:: BRIEF ::
Only the final stretch of lines is needed: output exactly the line containing "Where should I click to: Expand the My" and all lines following it in the listing below.

:: RECORDS SUPPLIED ::
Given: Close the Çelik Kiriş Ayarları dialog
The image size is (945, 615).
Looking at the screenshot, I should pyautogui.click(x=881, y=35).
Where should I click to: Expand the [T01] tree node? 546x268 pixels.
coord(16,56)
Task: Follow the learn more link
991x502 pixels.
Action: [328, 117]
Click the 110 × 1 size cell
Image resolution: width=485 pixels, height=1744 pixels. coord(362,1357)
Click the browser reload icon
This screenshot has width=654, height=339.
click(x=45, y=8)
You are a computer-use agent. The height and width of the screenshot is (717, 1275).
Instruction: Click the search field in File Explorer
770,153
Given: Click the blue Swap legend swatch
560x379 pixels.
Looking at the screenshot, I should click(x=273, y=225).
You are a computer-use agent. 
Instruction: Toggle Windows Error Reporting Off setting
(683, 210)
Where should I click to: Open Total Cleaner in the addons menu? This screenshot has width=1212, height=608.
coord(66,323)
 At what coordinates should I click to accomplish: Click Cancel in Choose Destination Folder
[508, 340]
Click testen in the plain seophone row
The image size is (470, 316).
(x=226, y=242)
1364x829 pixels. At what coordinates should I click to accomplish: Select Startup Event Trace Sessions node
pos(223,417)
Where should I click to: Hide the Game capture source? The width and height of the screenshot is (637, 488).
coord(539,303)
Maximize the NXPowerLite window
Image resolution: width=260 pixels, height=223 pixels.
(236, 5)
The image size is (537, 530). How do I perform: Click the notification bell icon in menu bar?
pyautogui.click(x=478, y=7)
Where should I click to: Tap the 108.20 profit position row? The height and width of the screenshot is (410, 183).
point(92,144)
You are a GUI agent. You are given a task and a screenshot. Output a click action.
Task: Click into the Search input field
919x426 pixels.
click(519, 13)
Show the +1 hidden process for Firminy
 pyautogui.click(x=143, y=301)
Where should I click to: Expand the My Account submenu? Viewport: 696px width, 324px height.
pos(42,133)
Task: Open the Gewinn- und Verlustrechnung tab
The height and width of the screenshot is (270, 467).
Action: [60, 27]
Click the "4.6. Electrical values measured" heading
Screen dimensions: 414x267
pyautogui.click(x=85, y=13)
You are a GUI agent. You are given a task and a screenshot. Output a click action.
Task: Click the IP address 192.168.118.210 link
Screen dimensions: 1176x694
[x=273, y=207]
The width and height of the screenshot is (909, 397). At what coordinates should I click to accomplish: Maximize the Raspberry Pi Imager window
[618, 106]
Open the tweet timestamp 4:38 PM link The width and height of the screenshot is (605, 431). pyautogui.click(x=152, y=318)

:: OUTPUT OF THE TASK ::
Where should I click to: Expand the My Account submenu? Viewport: 696px width, 324px height.
pos(42,133)
Task: Open the Gewinn- und Verlustrechnung tab
The height and width of the screenshot is (270, 467).
Action: [60, 27]
Click the "4.6. Electrical values measured" heading
Screen dimensions: 414x267
pyautogui.click(x=85, y=13)
You are a GUI agent. You are given a task and a screenshot. Output a click action.
Task: Click the IP address 192.168.118.210 link
Screen dimensions: 1176x694
[x=273, y=207]
The width and height of the screenshot is (909, 397). At what coordinates should I click to accomplish: Maximize the Raspberry Pi Imager window
[618, 106]
Open the tweet timestamp 4:38 PM link The width and height of the screenshot is (605, 431). pyautogui.click(x=152, y=318)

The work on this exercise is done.